Well, I have the window looking presentable… some of the furniture filled in and space left for more. I will be loading and painting all week, I’m sure. It’s really amazing how much furniture and stuff a small space will hold! Off to do more…
No Water Needed June 18, 2009
Last summer I searched high and low to find a live topiary. I finally found one at Home Depot no less! The tag on the beautiful little tree/shrub/plant said it derived from Australia. I over watered it. Then I under watered it. Until finally, all the leaves shriveled up and fell off. I had finally killed the poor thing.
My next quest was to find a really good fake. They are around in stores… a nice one can be pricey… and I would have most likely purchased one or two if I hadn’t read a great tutorial on how to make your own, by 320 Sycamore. She’s very creative, you will definately love her blog! Filled with design projects turning junk into treasures. So above is my version. I purchased foam balls, green moss and glue sticks at the dollar store. The green leaf bunch was purchased from Michales for maybe a couple dollars. All together the project took an afternoon and the cost was under $5 using a pot I already had. Cut the “trunk” from a tree branch in the yard, you can even add a little grape vine to wrap around it adding texture! Isn’t it cute?
So easy to do. Start with a round green foam ball (I started with a square and rounded the edges with a knife). First you need to remove the leaves from the stem that forms the bunch. Then, tear your leaf sections in half so that each measures roughly an inch or so long? I used the stem to poke holes in my ball and then dipped each leaf section into hot glue and inserted. As you are close to covering the entire ball, poke a hole in the open space of the ball with your branch (trunk). Put hot glue on the tip of the branch and insert it into the hole. I then hot glued the square foam into my vase. Repeated the process with the branch inserting it into the vase foam with hot glue. To finish, add green moss to the top (no glue necessary, it should just stay in place).
Setting Up Shop June 16, 2009
The preparations have begun. I am gathering up my collection of finds, painted furniture and primative treasures to sell in the Mercantile Mall. I will be “setting up shop” all week in preparation for my June 22nd move in date. I am excited to be involved in storefront sales again.
I’m feeling a Birds Egg Blue theme here… I think I should rotate my stock based on color. I am also really excited to have a window space in the store… 104 Main Street, Milford, Ohio. If you’re strolling by, take a peek in the window and see the treasures.

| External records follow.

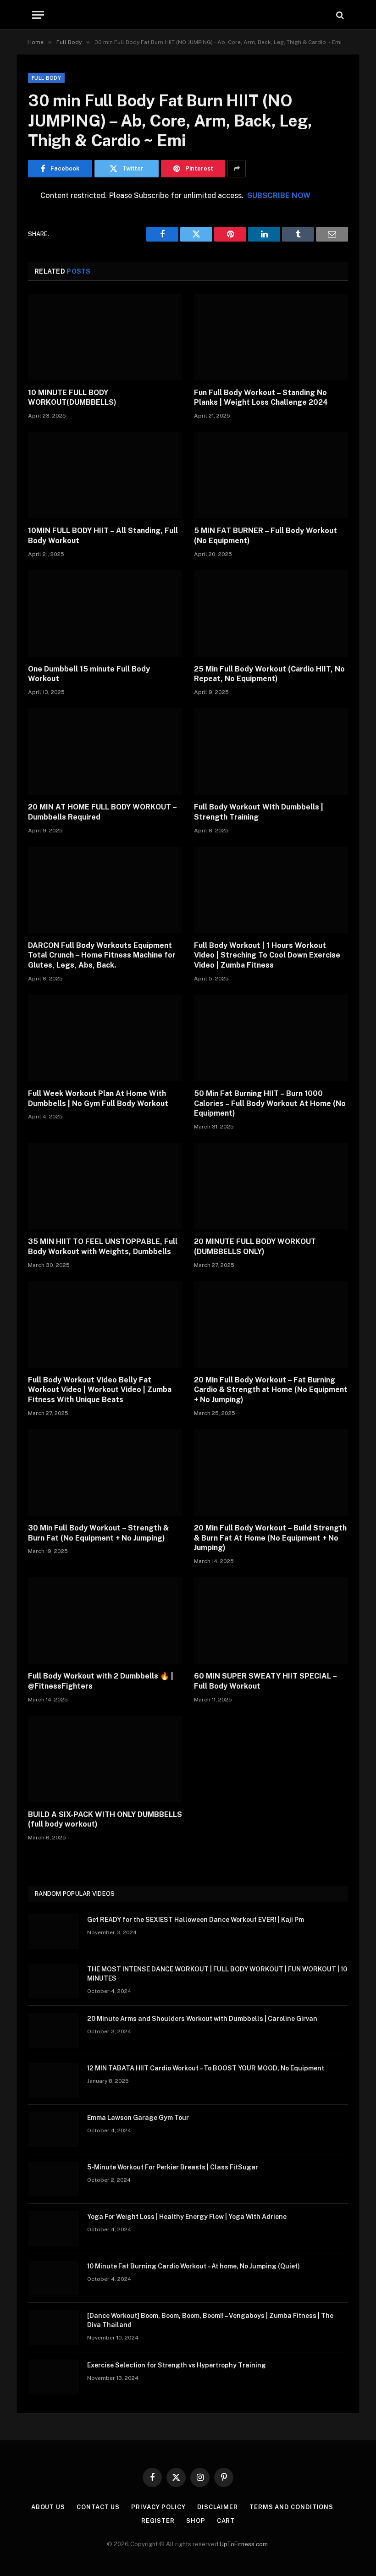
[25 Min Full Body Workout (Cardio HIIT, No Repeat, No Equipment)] (271, 613)
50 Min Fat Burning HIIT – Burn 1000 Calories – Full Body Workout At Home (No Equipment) (270, 1103)
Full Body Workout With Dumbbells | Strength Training (258, 812)
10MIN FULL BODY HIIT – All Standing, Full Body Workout (103, 535)
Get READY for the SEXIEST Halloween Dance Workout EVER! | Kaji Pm (195, 1919)
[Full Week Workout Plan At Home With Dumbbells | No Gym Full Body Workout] (105, 1038)
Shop (195, 2520)
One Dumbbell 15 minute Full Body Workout (89, 674)
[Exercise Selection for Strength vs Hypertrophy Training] (53, 2377)
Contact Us (98, 2507)
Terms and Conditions (291, 2507)
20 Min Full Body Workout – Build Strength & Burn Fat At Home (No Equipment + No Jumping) (270, 1538)
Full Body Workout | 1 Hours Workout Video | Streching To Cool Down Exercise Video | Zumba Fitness (267, 955)
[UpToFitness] (188, 15)
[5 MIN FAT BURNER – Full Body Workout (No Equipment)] (271, 475)
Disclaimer (217, 2507)
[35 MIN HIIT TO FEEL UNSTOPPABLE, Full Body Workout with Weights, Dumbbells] (105, 1186)
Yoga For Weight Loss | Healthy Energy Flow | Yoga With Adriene (187, 2216)
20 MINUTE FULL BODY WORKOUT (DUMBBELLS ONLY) (255, 1246)
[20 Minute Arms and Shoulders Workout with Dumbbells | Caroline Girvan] (53, 2030)
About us (48, 2507)
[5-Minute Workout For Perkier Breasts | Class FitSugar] (53, 2179)
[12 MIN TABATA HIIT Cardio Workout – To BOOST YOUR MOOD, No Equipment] (53, 2080)
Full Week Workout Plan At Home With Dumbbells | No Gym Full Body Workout (98, 1098)
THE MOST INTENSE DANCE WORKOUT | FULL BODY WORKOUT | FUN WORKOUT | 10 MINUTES (217, 1973)
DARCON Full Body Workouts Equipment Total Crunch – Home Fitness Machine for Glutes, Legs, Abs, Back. (102, 955)
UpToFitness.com (244, 2544)
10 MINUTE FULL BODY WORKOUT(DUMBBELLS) (72, 397)
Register (158, 2520)
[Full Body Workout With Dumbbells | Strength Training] (271, 751)
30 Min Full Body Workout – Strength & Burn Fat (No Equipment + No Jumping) (98, 1533)
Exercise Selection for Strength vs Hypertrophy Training (176, 2365)
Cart (226, 2520)
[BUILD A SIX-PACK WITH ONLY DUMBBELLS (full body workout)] (105, 1759)
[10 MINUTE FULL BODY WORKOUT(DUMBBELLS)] (105, 337)
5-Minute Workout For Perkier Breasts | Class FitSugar (172, 2167)
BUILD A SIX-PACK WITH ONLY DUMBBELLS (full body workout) (105, 1819)
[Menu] (38, 15)
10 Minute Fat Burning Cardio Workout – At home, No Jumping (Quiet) (193, 2266)
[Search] (339, 15)
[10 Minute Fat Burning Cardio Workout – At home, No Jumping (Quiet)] (53, 2278)
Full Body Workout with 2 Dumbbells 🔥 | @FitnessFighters (100, 1681)
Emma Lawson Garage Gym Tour (138, 2117)
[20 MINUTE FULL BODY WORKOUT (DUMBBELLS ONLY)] (271, 1186)
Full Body (46, 78)
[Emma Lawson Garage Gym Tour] (53, 2129)
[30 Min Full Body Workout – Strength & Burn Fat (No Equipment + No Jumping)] (105, 1472)
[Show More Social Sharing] (236, 168)
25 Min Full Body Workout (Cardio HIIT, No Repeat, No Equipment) (269, 674)
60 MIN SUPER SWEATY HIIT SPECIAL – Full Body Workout (265, 1681)
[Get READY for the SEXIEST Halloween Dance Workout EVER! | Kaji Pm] (53, 1931)
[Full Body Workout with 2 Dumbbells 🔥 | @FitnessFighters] (105, 1620)
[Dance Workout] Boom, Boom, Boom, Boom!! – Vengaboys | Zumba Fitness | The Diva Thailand (210, 2320)
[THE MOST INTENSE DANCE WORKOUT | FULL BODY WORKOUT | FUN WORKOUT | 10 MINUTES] (53, 1981)
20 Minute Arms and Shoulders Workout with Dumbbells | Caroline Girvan (202, 2018)
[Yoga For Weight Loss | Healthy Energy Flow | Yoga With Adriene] (53, 2228)
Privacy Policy (158, 2507)
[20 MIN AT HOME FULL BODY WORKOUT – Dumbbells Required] (105, 751)
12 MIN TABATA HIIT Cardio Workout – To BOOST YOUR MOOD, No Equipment (205, 2068)
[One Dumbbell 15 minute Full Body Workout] (105, 613)
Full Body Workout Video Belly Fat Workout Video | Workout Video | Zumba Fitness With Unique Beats (99, 1390)
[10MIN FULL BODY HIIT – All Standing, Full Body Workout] (105, 475)
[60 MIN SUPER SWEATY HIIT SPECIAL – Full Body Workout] (271, 1620)
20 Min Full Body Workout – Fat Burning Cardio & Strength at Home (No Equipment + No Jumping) (271, 1390)
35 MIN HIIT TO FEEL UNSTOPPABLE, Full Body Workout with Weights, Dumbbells (102, 1246)
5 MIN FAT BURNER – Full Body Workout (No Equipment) (265, 535)
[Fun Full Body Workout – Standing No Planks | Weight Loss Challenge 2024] (271, 337)
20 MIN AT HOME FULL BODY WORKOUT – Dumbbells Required (102, 812)
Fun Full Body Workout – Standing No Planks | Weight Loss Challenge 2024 (261, 397)
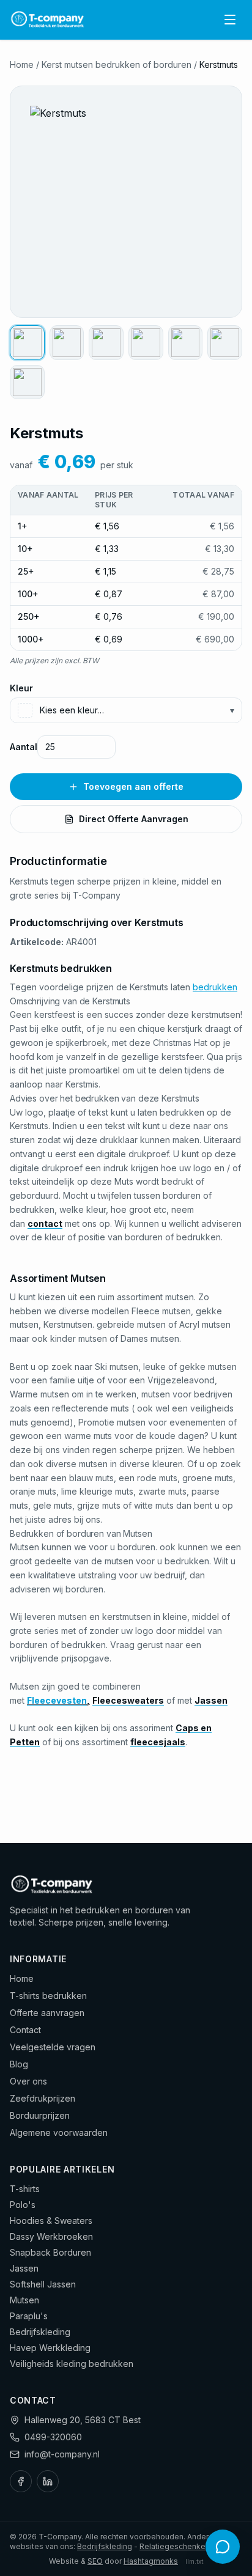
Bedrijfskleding (40, 2332)
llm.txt (194, 2561)
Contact (25, 2030)
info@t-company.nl (62, 2454)
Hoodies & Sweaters (51, 2220)
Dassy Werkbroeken (51, 2236)
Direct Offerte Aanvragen (133, 819)
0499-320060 (53, 2437)
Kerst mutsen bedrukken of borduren (116, 64)
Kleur (21, 688)
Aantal (23, 747)
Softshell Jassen (43, 2284)
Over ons (28, 2081)
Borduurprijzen (40, 2115)
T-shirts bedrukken (48, 1995)
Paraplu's (29, 2316)
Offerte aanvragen (47, 2012)
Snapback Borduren (50, 2252)
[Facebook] (21, 2481)
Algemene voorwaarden (59, 2132)
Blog (19, 2064)
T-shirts (25, 2189)
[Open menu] (230, 19)
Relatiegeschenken (174, 2546)
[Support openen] (223, 2547)
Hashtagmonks (151, 2561)
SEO (95, 2561)
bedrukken (215, 987)
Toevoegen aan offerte (133, 786)
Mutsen (24, 2300)
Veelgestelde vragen (52, 2047)
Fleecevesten (57, 1700)
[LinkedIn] (48, 2481)
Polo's (22, 2204)
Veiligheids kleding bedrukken (71, 2363)
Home (22, 64)
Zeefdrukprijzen (42, 2098)
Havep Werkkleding (50, 2347)
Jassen (24, 2268)
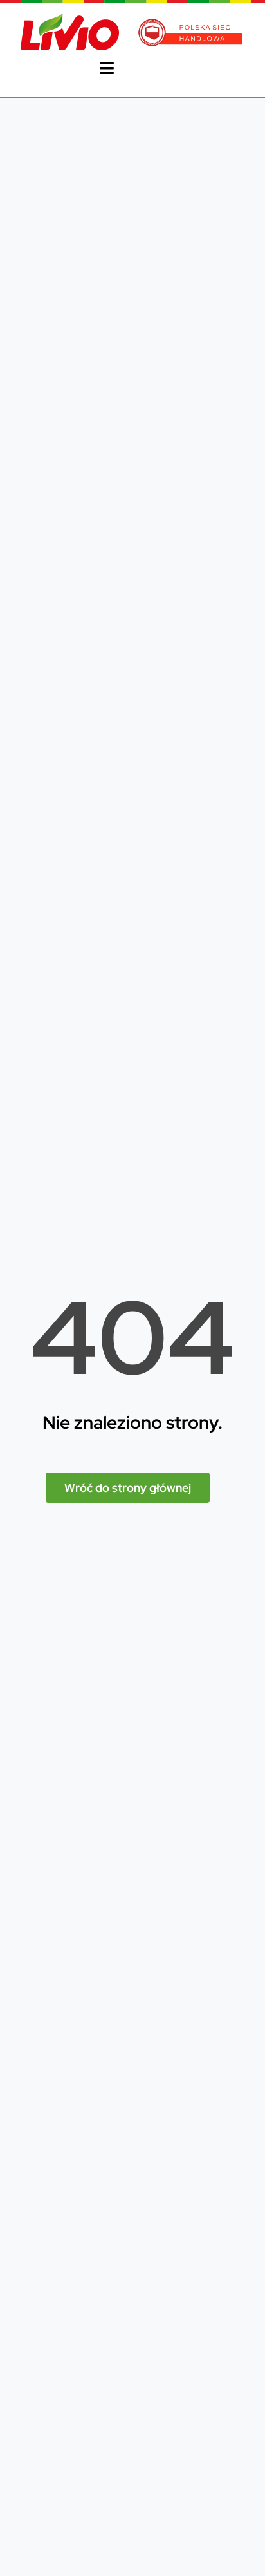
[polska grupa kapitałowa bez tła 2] (191, 23)
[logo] (70, 18)
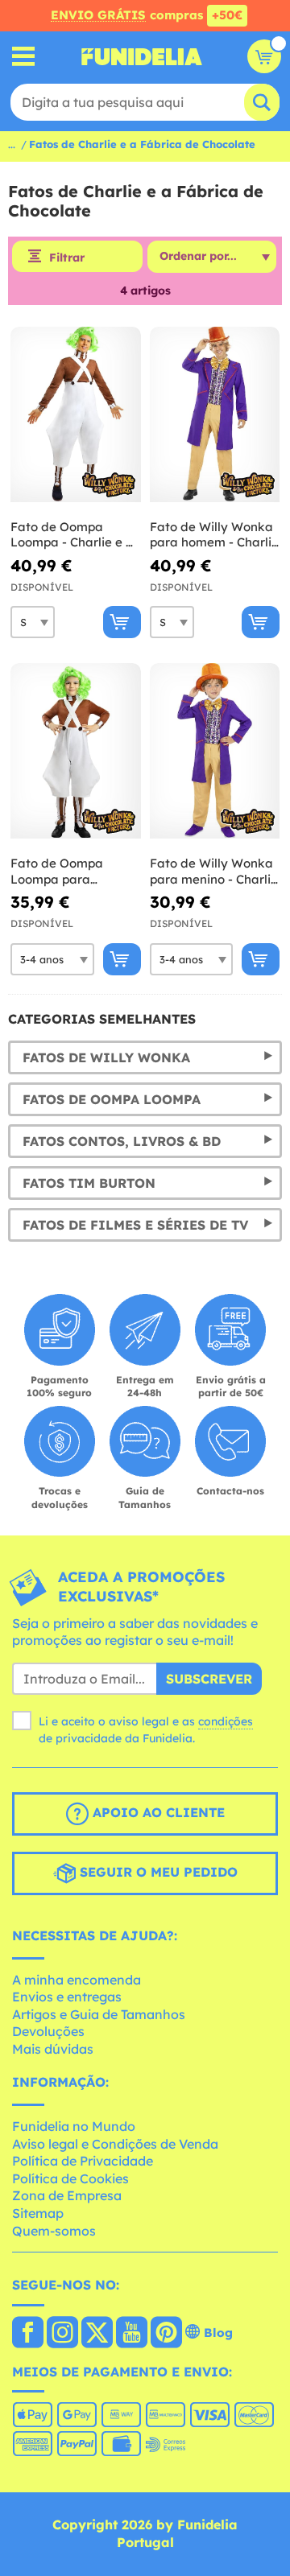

Beautifully Economic in the Kitchen June 5, 2009
A New Home for the Microwave
Welcome to the Flourish Decorative Painting Beautifully Economic Design Solutions series. I will be exploring, experimenting and executing design solutions for your home and garden in an affordable and hopefully “green” way by reusing, recycling and repurposing.
Look for future posts on cabinetry, furniture and beautiful home decor.
As the first installment in the series, I wanted to be sure to include this quick and easy space saving Kitchen design project.
Problem: This microwave on the counter top takes up too much space and would look much better as a built-in. I needed to find an extra space in the kitchen that could easily hold the dimensions of this microwave and have an electric access. Possibilities, inside the pantry, inside an upper cabinet, build an additional cabinet or, inside a lower cabinet:
Solution: Install into a lower cabinet in the island.
First step, remove the Cabinet doors (That was easy, removing a couple screws… not so committed, I can always change my mind).
Remove the cross bars by cutting with a jig saw closely to the outer trim leaving a flush surface saving that nice strip of horizontal oak for later (Ok, now I’m totally committed). Sand any rough edges. Fill any gaps or holes with wood patch. Sand smooth again
Add more surface on to the existing shelf to give enough width to hold the microwave. Drill a hole to access the electric.
It’s a fit!
Attach that saved piece of horizontal oak with trim nails and glue to the edge of the shelf to give it a nice finished look.
Add baskets and cookbooks, you’re done! Fast and easy!
I will post when I am ready to paint. The plan is to paint and distress this cabinetry, add larger crown moldings to upper cabinets, add shelf’s onto the back side of the island, raise the island counter top to 1/2 worktop height, 1/2 bar height, and move the refrigerator.
If I put this in writing …. I will have to get it done! Right?